▶ [REQUIREMENT] Reproduce the entries word for word, from the first line up to and including the line that contains "(11, 9, 26, 15)".

··· RECORDS SHOWN ···

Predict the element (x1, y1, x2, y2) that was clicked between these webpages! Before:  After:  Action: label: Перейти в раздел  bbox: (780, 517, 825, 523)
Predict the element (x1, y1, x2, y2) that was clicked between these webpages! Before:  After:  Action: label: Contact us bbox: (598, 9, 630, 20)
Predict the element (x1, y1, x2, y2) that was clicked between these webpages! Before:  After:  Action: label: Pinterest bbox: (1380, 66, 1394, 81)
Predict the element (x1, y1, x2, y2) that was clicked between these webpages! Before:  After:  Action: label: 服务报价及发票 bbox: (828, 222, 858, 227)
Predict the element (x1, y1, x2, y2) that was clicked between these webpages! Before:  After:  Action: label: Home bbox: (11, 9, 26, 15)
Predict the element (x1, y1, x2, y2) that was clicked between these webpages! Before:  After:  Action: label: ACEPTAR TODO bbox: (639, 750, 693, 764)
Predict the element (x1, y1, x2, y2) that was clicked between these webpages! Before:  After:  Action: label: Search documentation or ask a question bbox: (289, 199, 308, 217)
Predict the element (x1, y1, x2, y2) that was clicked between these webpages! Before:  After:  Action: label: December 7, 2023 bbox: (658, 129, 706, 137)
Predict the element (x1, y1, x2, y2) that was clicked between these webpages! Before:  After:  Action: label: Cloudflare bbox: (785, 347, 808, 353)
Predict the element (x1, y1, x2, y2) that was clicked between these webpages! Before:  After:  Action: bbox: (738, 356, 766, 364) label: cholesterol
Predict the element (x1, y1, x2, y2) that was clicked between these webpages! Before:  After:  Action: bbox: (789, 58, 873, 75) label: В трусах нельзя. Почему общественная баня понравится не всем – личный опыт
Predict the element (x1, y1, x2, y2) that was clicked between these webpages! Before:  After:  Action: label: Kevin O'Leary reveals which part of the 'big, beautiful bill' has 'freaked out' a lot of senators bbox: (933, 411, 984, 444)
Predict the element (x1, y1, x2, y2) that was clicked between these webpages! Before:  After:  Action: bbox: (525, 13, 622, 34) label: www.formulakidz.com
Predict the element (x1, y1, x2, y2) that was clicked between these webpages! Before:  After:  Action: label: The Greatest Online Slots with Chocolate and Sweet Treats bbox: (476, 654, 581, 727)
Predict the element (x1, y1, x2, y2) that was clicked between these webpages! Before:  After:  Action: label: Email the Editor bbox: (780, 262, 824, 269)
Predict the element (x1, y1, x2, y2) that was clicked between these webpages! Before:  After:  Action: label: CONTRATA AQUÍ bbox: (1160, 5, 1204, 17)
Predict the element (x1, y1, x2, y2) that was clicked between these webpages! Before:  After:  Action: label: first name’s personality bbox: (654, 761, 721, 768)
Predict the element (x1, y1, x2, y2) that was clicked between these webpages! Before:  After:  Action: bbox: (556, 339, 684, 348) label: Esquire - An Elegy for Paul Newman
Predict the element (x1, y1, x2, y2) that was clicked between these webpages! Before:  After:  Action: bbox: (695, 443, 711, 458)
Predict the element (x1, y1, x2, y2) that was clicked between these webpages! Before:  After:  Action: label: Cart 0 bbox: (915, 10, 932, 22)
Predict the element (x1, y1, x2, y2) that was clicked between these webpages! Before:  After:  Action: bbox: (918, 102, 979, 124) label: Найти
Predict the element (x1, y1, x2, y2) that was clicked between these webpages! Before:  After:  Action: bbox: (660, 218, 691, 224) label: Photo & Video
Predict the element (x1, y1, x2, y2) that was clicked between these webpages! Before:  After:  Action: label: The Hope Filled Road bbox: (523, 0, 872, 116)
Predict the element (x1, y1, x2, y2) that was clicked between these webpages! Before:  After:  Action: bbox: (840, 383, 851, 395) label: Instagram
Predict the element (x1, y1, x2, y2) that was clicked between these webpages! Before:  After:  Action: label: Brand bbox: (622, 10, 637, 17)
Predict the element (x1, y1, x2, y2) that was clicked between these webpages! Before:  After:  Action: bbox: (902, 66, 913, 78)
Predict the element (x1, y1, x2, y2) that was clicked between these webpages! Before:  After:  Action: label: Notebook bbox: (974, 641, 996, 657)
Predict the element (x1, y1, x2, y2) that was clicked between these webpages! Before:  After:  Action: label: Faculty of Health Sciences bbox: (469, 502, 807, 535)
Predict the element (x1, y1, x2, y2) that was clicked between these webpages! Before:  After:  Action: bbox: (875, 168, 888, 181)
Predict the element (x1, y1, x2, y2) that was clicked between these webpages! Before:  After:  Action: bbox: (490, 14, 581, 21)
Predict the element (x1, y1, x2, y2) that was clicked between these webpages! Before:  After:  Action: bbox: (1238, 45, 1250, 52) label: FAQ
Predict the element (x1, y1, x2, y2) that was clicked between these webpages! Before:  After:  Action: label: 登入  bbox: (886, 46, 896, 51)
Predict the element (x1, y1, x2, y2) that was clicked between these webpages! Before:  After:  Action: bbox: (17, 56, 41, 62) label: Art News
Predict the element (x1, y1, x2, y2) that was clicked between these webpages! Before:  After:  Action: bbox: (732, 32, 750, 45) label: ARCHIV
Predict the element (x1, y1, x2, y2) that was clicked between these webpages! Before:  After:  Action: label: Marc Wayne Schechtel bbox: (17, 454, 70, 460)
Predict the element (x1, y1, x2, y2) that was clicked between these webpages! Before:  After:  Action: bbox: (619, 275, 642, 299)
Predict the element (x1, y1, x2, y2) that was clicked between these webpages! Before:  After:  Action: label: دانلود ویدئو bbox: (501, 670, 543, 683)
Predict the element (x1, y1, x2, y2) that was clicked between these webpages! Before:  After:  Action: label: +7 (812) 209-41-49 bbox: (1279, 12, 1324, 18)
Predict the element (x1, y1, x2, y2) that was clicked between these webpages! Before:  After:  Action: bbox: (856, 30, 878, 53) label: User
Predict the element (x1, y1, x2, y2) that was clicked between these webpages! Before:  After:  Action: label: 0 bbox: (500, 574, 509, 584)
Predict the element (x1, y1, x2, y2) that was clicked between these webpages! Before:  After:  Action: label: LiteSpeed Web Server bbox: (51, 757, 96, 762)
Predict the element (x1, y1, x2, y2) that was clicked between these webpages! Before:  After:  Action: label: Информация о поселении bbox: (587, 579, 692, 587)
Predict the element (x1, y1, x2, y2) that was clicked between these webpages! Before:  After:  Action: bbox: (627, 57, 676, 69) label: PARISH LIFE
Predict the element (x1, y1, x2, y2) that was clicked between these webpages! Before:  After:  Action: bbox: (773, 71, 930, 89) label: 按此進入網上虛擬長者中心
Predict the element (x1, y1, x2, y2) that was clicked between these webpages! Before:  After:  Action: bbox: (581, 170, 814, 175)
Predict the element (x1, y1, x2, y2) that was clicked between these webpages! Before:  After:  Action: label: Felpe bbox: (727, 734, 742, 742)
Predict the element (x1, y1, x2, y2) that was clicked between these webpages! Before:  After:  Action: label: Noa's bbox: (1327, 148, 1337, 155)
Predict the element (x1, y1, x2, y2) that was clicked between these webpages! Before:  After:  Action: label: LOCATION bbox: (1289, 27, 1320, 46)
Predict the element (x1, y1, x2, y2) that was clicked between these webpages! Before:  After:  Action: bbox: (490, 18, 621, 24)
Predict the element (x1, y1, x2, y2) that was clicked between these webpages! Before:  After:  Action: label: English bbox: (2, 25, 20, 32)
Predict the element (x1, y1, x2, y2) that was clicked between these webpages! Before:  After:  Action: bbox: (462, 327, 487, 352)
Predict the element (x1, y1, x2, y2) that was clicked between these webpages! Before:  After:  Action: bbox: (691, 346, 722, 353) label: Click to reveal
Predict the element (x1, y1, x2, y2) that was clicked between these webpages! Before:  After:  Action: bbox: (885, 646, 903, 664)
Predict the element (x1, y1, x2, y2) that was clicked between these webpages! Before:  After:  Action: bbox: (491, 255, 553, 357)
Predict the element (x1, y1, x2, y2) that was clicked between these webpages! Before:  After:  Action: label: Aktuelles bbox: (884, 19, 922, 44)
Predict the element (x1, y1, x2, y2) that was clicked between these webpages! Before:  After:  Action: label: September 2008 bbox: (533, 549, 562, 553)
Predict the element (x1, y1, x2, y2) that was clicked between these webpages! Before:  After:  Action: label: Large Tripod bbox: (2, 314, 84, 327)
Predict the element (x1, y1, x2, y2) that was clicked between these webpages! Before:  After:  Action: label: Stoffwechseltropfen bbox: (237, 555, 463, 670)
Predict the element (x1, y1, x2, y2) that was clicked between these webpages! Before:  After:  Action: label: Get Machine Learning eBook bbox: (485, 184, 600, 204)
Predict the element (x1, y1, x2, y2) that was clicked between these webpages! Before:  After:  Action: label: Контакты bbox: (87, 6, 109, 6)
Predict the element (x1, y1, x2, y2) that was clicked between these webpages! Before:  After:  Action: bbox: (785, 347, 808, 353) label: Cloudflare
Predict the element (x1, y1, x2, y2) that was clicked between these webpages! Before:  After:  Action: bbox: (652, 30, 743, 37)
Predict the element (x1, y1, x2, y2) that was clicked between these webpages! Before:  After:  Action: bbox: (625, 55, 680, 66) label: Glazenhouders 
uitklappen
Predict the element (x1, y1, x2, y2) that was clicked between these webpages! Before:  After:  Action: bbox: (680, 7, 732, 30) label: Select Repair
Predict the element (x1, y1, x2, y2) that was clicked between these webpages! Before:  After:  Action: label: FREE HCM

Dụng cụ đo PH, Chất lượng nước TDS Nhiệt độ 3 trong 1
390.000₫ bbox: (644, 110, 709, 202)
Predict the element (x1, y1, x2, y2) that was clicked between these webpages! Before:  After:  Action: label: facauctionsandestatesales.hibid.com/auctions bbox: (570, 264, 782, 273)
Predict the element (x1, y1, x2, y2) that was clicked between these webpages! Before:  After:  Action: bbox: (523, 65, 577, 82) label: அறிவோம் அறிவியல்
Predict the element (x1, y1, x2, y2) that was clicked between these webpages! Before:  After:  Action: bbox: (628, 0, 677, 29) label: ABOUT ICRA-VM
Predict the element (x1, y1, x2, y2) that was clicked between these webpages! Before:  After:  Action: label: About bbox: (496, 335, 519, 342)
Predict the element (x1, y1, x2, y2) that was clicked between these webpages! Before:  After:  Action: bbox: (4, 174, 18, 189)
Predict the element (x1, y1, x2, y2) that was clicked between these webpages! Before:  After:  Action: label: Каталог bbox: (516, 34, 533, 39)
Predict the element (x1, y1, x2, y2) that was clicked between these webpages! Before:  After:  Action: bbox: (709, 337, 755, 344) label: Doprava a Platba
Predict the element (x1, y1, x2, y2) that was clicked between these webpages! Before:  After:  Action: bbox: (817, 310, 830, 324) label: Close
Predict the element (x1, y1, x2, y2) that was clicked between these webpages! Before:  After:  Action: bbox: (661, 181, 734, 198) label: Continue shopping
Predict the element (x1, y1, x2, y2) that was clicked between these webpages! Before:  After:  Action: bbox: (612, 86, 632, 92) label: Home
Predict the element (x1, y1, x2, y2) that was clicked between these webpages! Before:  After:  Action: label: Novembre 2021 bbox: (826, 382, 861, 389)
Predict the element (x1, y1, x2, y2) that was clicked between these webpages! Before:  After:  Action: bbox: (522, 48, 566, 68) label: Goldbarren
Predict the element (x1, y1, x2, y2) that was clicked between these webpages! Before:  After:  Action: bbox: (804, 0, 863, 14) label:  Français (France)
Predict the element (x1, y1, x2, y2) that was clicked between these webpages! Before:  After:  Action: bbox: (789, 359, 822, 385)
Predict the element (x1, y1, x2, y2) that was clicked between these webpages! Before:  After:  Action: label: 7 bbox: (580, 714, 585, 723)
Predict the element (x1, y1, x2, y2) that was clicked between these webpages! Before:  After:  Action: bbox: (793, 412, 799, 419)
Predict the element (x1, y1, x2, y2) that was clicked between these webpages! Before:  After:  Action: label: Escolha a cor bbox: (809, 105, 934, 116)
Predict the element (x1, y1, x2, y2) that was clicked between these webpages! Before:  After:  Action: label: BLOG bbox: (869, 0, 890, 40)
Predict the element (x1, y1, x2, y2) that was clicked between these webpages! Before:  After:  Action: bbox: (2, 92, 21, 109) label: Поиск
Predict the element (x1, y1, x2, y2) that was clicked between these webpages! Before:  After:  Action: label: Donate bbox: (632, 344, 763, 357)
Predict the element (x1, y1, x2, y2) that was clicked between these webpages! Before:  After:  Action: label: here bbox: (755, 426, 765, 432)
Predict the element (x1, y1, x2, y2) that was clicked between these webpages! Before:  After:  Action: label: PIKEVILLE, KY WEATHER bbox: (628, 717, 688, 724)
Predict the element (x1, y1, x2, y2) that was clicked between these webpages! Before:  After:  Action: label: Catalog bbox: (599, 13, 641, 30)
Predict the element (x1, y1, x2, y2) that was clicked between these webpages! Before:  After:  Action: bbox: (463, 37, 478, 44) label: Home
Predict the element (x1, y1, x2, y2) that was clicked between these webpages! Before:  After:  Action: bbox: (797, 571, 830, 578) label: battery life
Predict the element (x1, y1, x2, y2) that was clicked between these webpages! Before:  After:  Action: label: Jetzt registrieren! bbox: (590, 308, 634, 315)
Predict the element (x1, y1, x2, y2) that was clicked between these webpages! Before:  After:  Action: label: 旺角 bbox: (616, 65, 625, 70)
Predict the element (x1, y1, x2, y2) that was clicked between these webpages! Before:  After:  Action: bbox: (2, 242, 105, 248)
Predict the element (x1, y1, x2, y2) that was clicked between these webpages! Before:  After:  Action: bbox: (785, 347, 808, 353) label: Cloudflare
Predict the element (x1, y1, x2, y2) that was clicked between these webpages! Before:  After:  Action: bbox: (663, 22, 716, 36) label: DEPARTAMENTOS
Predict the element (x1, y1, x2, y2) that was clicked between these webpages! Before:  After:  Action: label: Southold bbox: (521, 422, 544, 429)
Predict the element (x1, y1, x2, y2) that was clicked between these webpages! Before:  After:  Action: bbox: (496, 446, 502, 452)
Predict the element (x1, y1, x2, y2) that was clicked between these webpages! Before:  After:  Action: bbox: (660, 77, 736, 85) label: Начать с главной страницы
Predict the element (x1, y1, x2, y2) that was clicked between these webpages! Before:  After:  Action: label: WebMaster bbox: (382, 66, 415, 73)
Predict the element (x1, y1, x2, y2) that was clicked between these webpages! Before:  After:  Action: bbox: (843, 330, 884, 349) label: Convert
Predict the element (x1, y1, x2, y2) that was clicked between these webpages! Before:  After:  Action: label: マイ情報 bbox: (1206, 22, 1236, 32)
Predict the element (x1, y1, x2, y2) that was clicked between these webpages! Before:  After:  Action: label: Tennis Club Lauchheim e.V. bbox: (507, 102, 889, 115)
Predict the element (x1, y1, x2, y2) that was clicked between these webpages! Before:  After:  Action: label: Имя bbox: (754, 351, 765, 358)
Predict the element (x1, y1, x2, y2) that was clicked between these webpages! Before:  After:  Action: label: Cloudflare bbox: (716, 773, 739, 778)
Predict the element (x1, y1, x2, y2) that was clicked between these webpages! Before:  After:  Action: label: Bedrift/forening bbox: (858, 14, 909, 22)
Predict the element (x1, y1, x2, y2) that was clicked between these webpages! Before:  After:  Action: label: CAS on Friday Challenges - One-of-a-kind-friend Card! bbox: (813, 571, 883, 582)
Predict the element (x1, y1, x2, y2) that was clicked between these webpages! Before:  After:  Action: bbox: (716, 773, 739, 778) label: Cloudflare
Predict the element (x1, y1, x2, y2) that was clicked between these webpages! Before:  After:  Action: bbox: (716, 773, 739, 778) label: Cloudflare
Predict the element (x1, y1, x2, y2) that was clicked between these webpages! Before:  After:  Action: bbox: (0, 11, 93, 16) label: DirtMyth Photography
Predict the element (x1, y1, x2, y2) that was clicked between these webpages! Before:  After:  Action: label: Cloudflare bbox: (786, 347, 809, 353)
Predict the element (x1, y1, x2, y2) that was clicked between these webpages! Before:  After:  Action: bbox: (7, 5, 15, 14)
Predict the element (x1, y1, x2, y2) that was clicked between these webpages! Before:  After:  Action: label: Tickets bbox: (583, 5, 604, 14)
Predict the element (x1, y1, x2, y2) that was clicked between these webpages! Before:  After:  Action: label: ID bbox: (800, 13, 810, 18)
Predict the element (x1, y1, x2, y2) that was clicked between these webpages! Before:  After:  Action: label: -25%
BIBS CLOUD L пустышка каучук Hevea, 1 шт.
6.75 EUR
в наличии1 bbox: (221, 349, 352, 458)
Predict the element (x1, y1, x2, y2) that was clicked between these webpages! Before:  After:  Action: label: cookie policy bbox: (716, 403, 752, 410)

···

▶ [CORRECT RESPONSE]
Predict the element (x1, y1, x2, y2) that was clicked between these webpages! Before:  After:  Action: label: Перейти в раздел  bbox: (780, 517, 825, 523)
Predict the element (x1, y1, x2, y2) that was clicked between these webpages! Before:  After:  Action: label: Contact us bbox: (598, 9, 630, 20)
Predict the element (x1, y1, x2, y2) that was clicked between these webpages! Before:  After:  Action: label: Pinterest bbox: (1380, 66, 1394, 81)
Predict the element (x1, y1, x2, y2) that was clicked between these webpages! Before:  After:  Action: label: 服务报价及发票 bbox: (828, 222, 858, 227)
Predict the element (x1, y1, x2, y2) that was clicked between these webpages! Before:  After:  Action: label: Home bbox: (11, 9, 26, 15)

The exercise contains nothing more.